Wobei Corbyns Pläne noch radikaler sind als die des Saarländers es je waren: Er fordert nicht weniger als eine gewaltige Kollektivierungsmaßnahme. Er will die Privatisierungen der Thatcher-Zeit rückgängig machen und Eisenbahn, Strom-, Gas-, Wasserversorger, die Post und Teile der Stahlindustrie wieder verstaatlichen. Alle größeren Unternehmen sollen 10 Prozent ihres Stammkapitals an die Belegschaft vergeben. Das wäre eine einmalige Umverteilung von rund 300 Milliarden Pfund. Die Körperschaftssteuer soll um fast 20 Prozent steigen. Boni für Banker werden abgeschafft. Mit den Steuereinnahmen sollen höhere staatliche Investitionen in Schulen, den berüchtigten Gesundheitsdienst NHS und die Infrastruktur finanziert werden. Gegen höhere Staatsdefizite und -schulden hat er nichts einzuwenden.
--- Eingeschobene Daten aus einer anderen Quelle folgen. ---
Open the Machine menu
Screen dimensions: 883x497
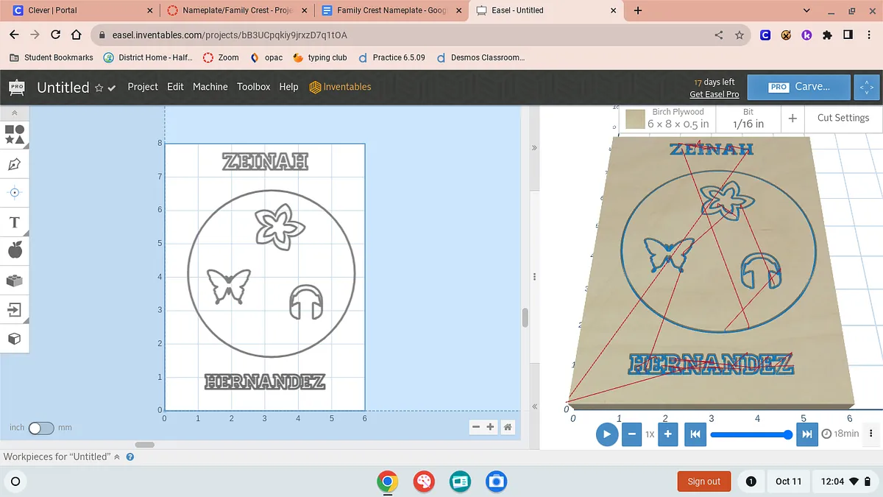click(x=210, y=87)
Aber aus Angst vor der Unsicherheit die sichere Unfreiheit vorziehen? Es wäre nicht nur für Unternehmer und Investoren, sondern für alle Briten, die ihre Freiheit der staatlichen Bevormundung vorziehen, fatal, wenn die Abwendung des No-Deal-Brexit einem Marxisten den Weg in die Regierungsverantwortung bahnte.
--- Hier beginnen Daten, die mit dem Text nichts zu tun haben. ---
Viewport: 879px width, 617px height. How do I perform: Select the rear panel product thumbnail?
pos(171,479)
Vor lauter kurzfristigen Macht- und Verfahrensfragen und ebenso alarmistischen wie nebulösen Konjunkturprognosen für die Monate unmittelbar nach dem Brexit sollte doch das Wichtigste nicht vergessen werden. Die Briten haben mit dem Referendum von 2016 eine langfristige und grundsätzliche Frage beantwortet, die über das Ökonomische weit hinausreicht. Sie wollen als souveräne Nation selbst über ihr Schicksal bestimmen.
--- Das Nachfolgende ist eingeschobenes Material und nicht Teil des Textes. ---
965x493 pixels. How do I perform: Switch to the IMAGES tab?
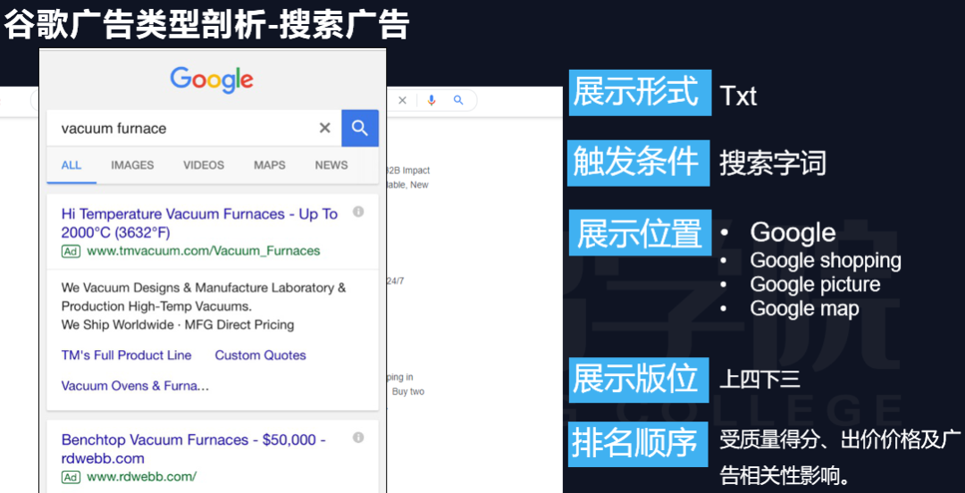(x=132, y=165)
Wie wird Großbritannien in fünf, zehn oder zwanzig Jahren aussehen – und wie die anderen europäischen Länder? Ist ein souveränes Land wie Großbritannien vielleicht besser in der Lage die bevorstehenden Umwälzungen und Megatrends zu bestehen, Wohlstand, Sicherheit und Freiheit seiner Bürger zu wahren, als ein Bund von Ländern, die zusammenwachsen sollen, es aber nicht können oder wollen? Der gegenwärtige Zustand der EU garantiert keineswegs, dass die Briten in einigen Jahren ihre Entscheidung von 2016 unbedingt bereuen werden. Die laute Empörung aus Medien und politischer Klasse gegen Johnson und die Brexiteers erfüllt für die Empörten wohl auch den Zweck des Pfeifens im Wald.